Asset manager removal of credit risk assets resulted in lower U.S. commercial real estate loan collateralized debt obligation (CREL CDO) delinquencies last month but escalated realized losses, according to the latest U.S. CREL CDO delinquency index results from Fitch Ratings.
Delinquencies for April decreased to 12.1% from 12.8%. However, if loans that were removed from the index over the last year at a loss were included, the delinquency rate would increase to 16.9%, Fitch says.
An increase in distressed-loan buyers may be leading asset managers to pursue loan sales over modifications, according to Stacey McGovern, a director at the firm.
‘Resolving credit-impaired assets at a loss to the CDO has become a consistent trend among asset managers,’ McGovern says. ‘Further, not all of the credit-impaired assets are delinquent at the time of the resolution.’

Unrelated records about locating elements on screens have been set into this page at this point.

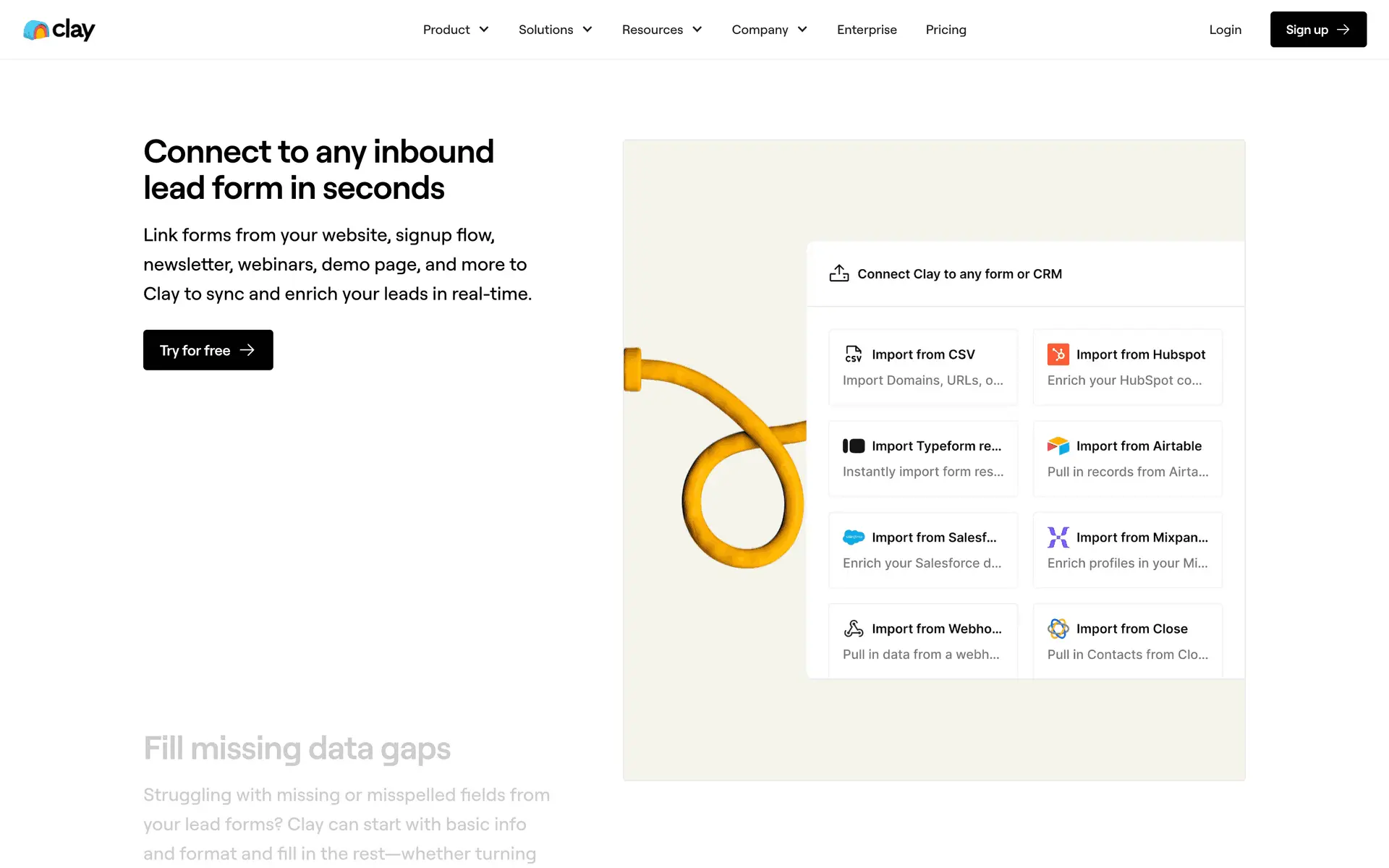Viewport: 1389px width, 868px height.
Task: Go to the Enterprise page
Action: point(867,30)
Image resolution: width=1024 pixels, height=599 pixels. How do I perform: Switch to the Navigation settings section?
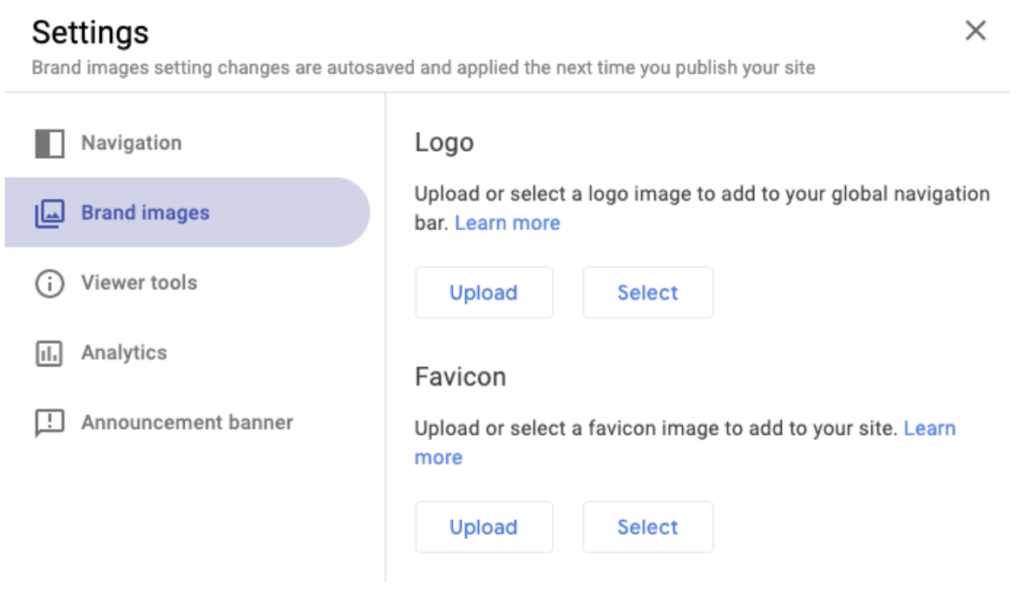pyautogui.click(x=134, y=143)
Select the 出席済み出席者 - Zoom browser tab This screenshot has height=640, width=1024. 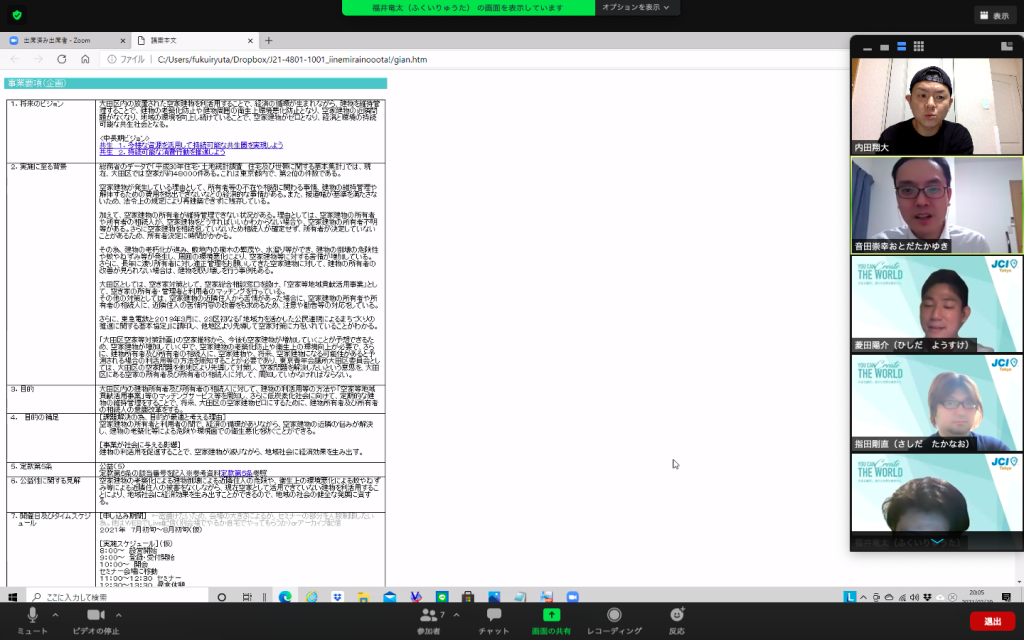tap(58, 41)
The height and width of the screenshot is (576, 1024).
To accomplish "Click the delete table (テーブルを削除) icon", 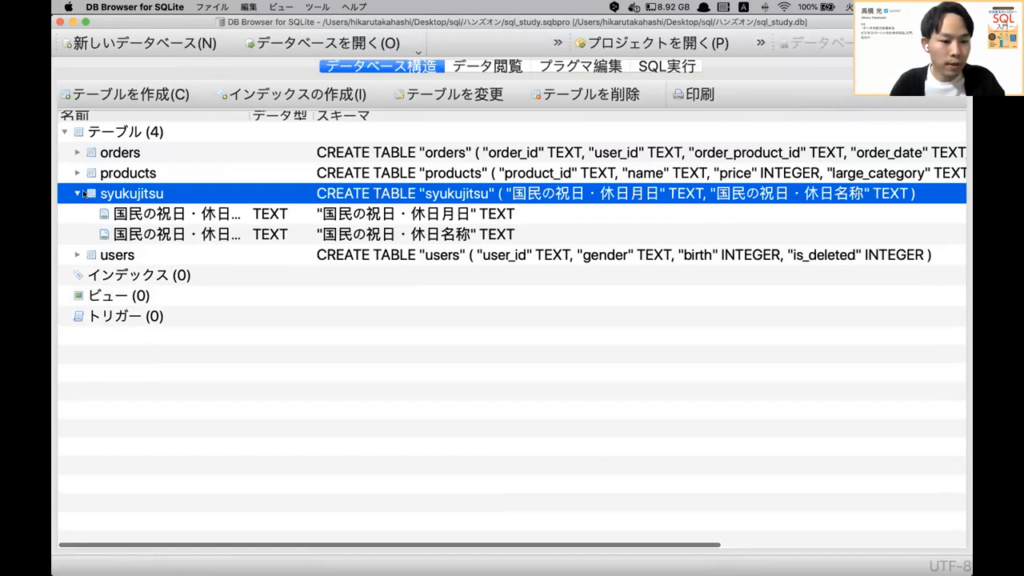I will click(536, 95).
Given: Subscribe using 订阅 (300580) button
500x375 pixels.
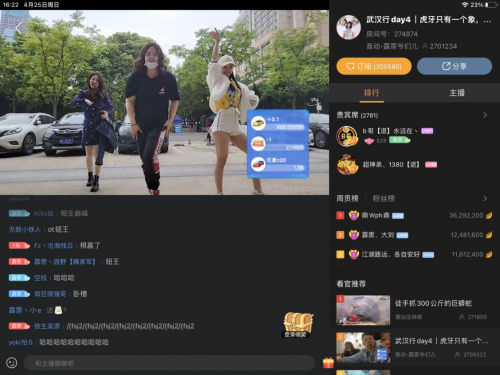Looking at the screenshot, I should [x=374, y=66].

This strategy has yielded a third straight month of higher realized losses, Fitch adds. In total, realized losses in April were approximately $153.5 million.
Fitch updated its surveillance criteria for CREL CDOs in November 2009 and has completed reviews of 32 of the 35 Fitch-rated CREL CDOs. In the agency's analysis, the average base-case modeled losses for these CDOs is approximately 35%, while total actual realized losses to date are approximately 5%.